**Text extract**:
Electromagnetic waves such as light exhibit polarization. Various states of polarization can occur from environmental/material boundary conditions that induce scatter and absorption. Metamaterials can be designed to respond and extract energy from various modes of polarization. For example, if dimensions a and b are not equal, i.e., the hole is rectangular, the metamaterial becomes anisotropic and exhibits difference responses to different polarizations. Similarly in an embodiment, spacing d in the x direction may be different than spacing d in the y direction. Where spacing d is different in the x and y directions, the metamaterial becomes anisotropic and exhibits difference responses to different polarizations.
FIGS. 5A and 5B illustrate an exemplary geometry used for a 2-dimensional simulation to determine hole dimensions and hole spacing to achieve a desired resonant frequency according to an embodiment. In an embodiment, hole spacing and dimension form a periodic structure of holes 401 in metamaterial 408. As such, the exemplary simulation can be simplified by using a computational cell containing only one unit cell with a periodic boundary condition. For the direction perpendicular to the metamaterial surface, an absorbing boundary condition was used to simulate the infinite extent of the medium. In FIG. 5A, the dimensions are designated by 402, 403, and 407 for length, width, and depth respectively, with a hole spacing 406. In FIG. 5B, the dimensions are designated as a (area of the hole), d (depth of the hole), and p (hole spacing).
In a typical simulation, a plane wave with a fixed wavelength is launched onto the metamaterial surface and the subsequent reflected power is calculated. This simulation is repeated over a range of wavelengths to obtain a reflectance spectrum. The reflectance spectrum should exhibit a dip at the wavelength of surface plasmon resonance. The geometry (dimensions and spacing of the holes) of metamaterial surface is then tuned to shift the resonance dip in the reflectance spectrum into the desired wavelength. Full optimization should also include minimizing the line width and maximizing the depth of the reflection dip because these conditions correspond to the strongest resonance.
In the simulation using the plane wave as described above, the incident wave must couple to the surface wave in order to produce a dip in the reflectance spectrum. This is achieved by the periodicity of the holes which acts as a grating and imparts a momentum necessary for coupling to the surface wave. Specifically, the grating coupling condition is given as:
$β = \frac{2 π}{λ} \sin θ + \frac{2 π}{ρ}$
where λ, θ, and β are the wavelength, incident angle and grating period, respectively. When the propagation constant β matches that of the surface wave, the incident wave will couple to the surface wave, resulting in a dip in the reflectance spectrum.

**Requirements**: Reproduce the passage on metamaterial hole arrays starting at "In the simulation" and ending at "in a dip in the reflectance spectrum.", substituting "incoming wave" for every "incident wave". The listing has no connection to the passage on metamaterial hole arrays.

**Data excerpt**:

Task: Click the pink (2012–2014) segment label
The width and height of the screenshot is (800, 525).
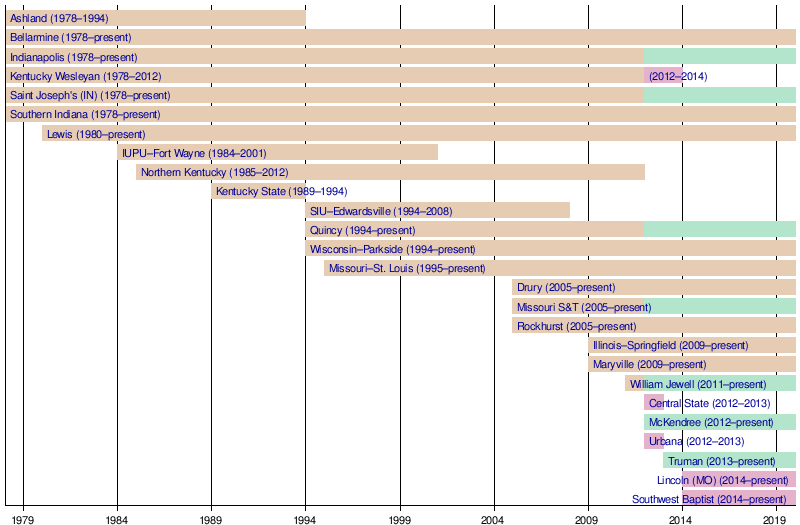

**Exercise answer**:
In the simulation using the plane wave as described above, the incoming wave must couple to the surface wave in order to produce a dip in the reflectance spectrum. This is achieved by the periodicity of the holes which acts as a grating and imparts a momentum necessary for coupling to the surface wave. Specifically, the grating coupling condition is given as:
$β = \frac{2 π}{λ} \sin θ + \frac{2 π}{ρ}$
where λ, θ, and β are the wavelength, incident angle and grating period, respectively. When the propagation constant β matches that of the surface wave, the incoming wave will couple to the surface wave, resulting in a dip in the reflectance spectrum.